Monday, January 20, 2014

Archbishop of Canterbury covers for Islam, denies it is the cause of Global Muslim Persecution of Christians

via Christians called to ‘martyrdom’ says Archbishop of Canterbury Justin Welby
VirtueOnline via Pravmir — January 17, 2014

Modern Christians are “called” to suffer and even die for the faith in a new era of ‘martyrdom’, says Archbishop of Canterbury.

Christians are facing a new age of “martyrdom” across much of the world, the Archbishop of Canterbury has said.

Speaking in Istanbul, Turkey, the Most Rev Justin Welby singled out the persecution of believers across the Middle East and said Christians are still “called” to suffer and even die for the faith in the 21st Century.

But he insisted that religion is often just a “pretext” for violence and not the real cause.

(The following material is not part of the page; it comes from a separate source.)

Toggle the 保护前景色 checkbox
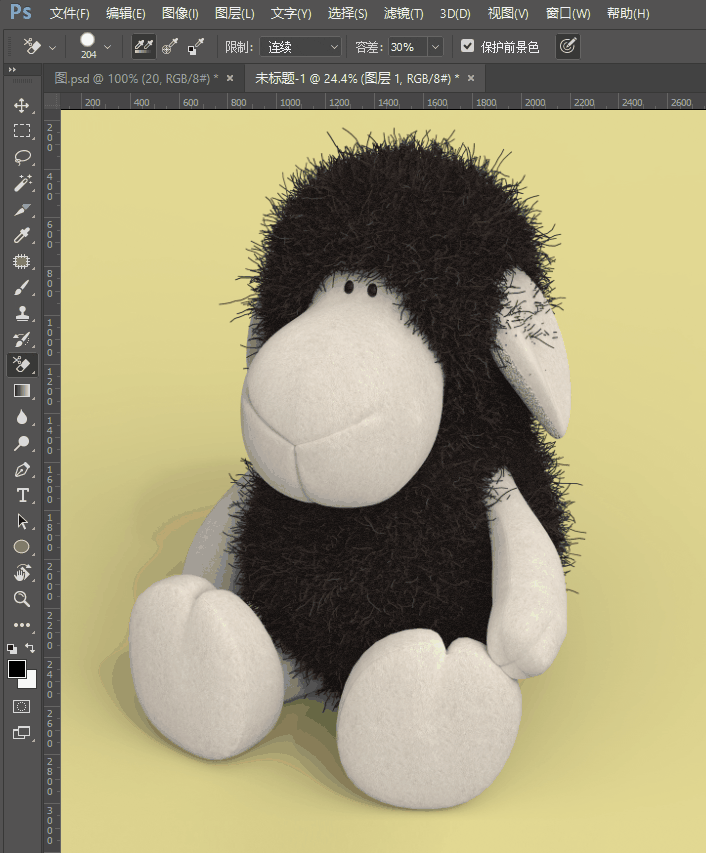Screen dimensions: 706x853 tap(467, 47)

[This is the sort of contorted logic that afflicts most Christian leaders today, who apparently are so fearful to confront the truth about the religion of Muhammad that they wind up excusing it of any culpability for Muslim persecution against Christians throughout the Islamic world. This in spite of the fact, documented again and again, that the Muslim persecutors themselves describe their efforts in purely religious terms, motivated by their desire to please Allah and establish Islamic rule. In Raymond Ibrahim's recent analysis of the Open Doors report on Persecution of Christians, he pre-refutes Justin Welby's ridiculous exoneration of Islam:

The one glaring fact that emerges from [the Open Doors] report is that the overwhelming majority (82%) of Christian persecution around the world today is being committed at the hands of Muslims of all races, languages, cultures, and socio-political circumstances: Muslims from among America’s allies (Saudi Arabia) and its enemies (Iran); Muslims from economically rich nations (Qatar) and from poor nations (Somalia and Yemen); Muslims from “Islamic republic” nations (Afghanistan) and from “moderate” nations (Malaysia and Indonesia); Muslims from nations rescued by America (Kuwait) and Muslims claiming “grievances” against America.
The global Muslim persecution of Christians is characterized by specific targeting of Christians, attempts at forced conversions to Islam, and wholesale destruction of churches and slaughter of entire Christian villages, all to screams of "Allahu Akbar." Sadly, the head of the Anglican communion is completely wrong about the root cause of Muslim persecution of Christians. But it's easy to see why he prefers his fable to the truth: If even 10% of the nearly 2 billion Muslims worldwide are supportive of and inclined to active jihad against infidels, this gives us a staggering number of 200 million extremist Muslims. It's more comforting to choose to believe the fiction that the religion of Islam has nothing to do with persecution of Christians "at the hands of Muslims of all races, languages, cultures, and socio-political circumstances."]


He made his remarks at the end of a two-day visit with the Ecumenical Patriarch of Constantinople, Bartholemew I, the most senior cleric in the eastern Orthodox church.

His comments in a city which has in the past been the capital of both the Christian and Muslim worlds underline the significance he attaches to the threat to Christians in the region, an issue the Prince of Wales also singled out last month.

Referring to the original Greek meaning of the word martyr, as a “witness”, he said: “Your history is more and more important in the increasing confrontations of the world in which religion is used as a pretext for violence that in reality comes from greed and the pride of human beings.

“You have demonstrated over the centuries the martyrdom to which we are called in scripture, the call to witness in word and life, a call more important than life itself.

“The cost of that martyrdom is seen in so many places today.

“Closest to here we remember and seek the mercy of Christ and intercession of the Blessed Mother on Syria.” He then singled out the orthodox leaders in Aleppo and Antioch.

The Archbishop also spoke about the effects of the banking crisis and the troubles of the eurozone, which he said had spread “terrible suffering” in Europe.

“During the last years we have seen the world changing in a diversity of ways,” he said.

“We have had an economic crisis through a banking system which had lost its way, seeking its own good at the expense of nations and their peoples.

“There is conflict in many regions of the world, acute poverty, unemployment and an influx of oppressed people driven away from their own countries and seeking refuge elsewhere.

“In Southern Europe terrible suffering has seized the people, most especially the poor for whom we weep and cry to God.”

And in a warning to politicians, he added: “Economic crises tempt governments and people to look to the short term and forget the needs of the generation to come.”